Beyond Sequential Walks: Parallelizing the GA-Dlog Problem
摘要
The Group Action Discrete Logarithm (GA-dlog) problem is a central hardness assumption in isogeny-based cryptography, forming the basis of protocols such as CSIDH and its variants. The current state-of-the-art algorithm of May and Ostuzzi (PKC 2025) combines large-scale precomputation with collision-finding walks. However, a key limitation of their approach is that its theoretical success probability is loosely bounded. In this work, we first revisit the May–Ostuzzi framework and provide a refined analysis of its success probability, proving tighter bounds that closely match experimental behaviour. Next, we propose a new algorithmic framework that supports parallelization in both the Precomputation and Online Phases. By decomposing the group into structured components and restricting random walks to coset-like subsets, our method distributes efficiently across multiple cores.
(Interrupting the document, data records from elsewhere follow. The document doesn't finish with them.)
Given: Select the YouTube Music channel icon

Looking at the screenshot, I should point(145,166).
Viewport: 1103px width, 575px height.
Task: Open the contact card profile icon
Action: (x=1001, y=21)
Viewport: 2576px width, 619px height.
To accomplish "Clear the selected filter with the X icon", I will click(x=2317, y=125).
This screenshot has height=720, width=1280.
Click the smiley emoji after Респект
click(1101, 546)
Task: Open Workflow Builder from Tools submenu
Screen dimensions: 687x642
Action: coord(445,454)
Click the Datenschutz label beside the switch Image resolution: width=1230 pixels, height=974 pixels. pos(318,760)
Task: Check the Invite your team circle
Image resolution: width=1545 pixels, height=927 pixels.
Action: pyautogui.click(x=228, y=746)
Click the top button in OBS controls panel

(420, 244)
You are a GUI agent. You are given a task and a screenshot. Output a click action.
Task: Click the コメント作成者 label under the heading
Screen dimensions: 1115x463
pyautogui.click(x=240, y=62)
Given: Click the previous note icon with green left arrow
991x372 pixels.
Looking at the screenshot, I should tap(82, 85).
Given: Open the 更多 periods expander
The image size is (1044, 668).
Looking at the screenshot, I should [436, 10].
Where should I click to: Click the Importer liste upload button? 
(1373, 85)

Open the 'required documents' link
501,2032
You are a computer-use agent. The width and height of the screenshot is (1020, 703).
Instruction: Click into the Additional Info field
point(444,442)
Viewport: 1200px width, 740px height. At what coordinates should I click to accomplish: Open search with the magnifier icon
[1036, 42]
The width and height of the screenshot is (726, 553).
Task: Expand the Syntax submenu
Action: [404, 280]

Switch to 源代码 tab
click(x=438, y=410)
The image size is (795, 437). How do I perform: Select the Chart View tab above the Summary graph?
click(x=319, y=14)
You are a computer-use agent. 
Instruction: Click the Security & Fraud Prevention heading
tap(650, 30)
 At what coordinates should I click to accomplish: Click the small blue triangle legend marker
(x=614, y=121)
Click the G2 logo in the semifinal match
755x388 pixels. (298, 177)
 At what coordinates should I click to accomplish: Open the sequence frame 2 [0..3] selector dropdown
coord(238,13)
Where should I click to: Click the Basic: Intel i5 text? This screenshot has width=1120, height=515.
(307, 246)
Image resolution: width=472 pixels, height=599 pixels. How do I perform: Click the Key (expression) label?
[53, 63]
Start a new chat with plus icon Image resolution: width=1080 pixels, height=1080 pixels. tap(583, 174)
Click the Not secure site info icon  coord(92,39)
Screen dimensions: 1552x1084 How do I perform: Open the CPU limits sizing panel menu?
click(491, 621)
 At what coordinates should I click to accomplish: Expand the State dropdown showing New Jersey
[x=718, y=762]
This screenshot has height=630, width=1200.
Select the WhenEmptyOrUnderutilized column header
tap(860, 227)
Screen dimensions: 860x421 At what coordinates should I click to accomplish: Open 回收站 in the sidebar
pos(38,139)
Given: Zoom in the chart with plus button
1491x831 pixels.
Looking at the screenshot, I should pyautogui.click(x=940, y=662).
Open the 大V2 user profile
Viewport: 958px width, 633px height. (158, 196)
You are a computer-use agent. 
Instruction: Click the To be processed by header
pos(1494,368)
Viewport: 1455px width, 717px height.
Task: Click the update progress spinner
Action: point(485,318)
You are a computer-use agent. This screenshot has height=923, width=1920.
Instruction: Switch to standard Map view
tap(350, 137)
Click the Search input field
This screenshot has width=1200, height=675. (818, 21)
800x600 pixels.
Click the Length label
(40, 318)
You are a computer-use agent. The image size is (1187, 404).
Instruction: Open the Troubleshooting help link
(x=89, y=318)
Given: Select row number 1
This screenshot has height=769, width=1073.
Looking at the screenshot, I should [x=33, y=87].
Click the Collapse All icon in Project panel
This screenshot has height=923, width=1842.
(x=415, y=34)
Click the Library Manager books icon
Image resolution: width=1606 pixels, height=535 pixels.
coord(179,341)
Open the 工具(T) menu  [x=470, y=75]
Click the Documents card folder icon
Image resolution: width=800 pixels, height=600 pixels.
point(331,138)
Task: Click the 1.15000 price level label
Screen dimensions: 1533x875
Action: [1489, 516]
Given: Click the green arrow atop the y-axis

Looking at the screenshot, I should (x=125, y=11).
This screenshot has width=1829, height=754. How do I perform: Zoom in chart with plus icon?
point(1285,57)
For a typical instantiation with group size N and \(\varDelta \) available cores, the May–Ostuzzi algorithm with a hint of size \(N^{1/3}\) requires precomputation time \(\tfrac{N^{2/3}}{\varDelta }\) (using parallel computation) and online time \(N^{1/3}\) . Our method improves these costs when the group contains a direct-summand subgroup of order \(N_1 \le \varDelta ^{3/2}\) , reducing the hint size to \(\bigl \lceil \tfrac{N_1}{\varDelta } \bigr \rceil \tfrac{N^{1/3}}{N_1^{1/3}}\) , the precomputation cost to \(\bigl \lceil \tfrac{N_1}{\varDelta } \bigr \rceil \tfrac{N^{2/3}}{N_1^{2/3}\varDelta }\) , and the online cost to \(\tfrac{N^{1/3}}{N_1^{1/3}}\) . This yields an efficient reduction in both time and memory requirements under realistic parallel computation models.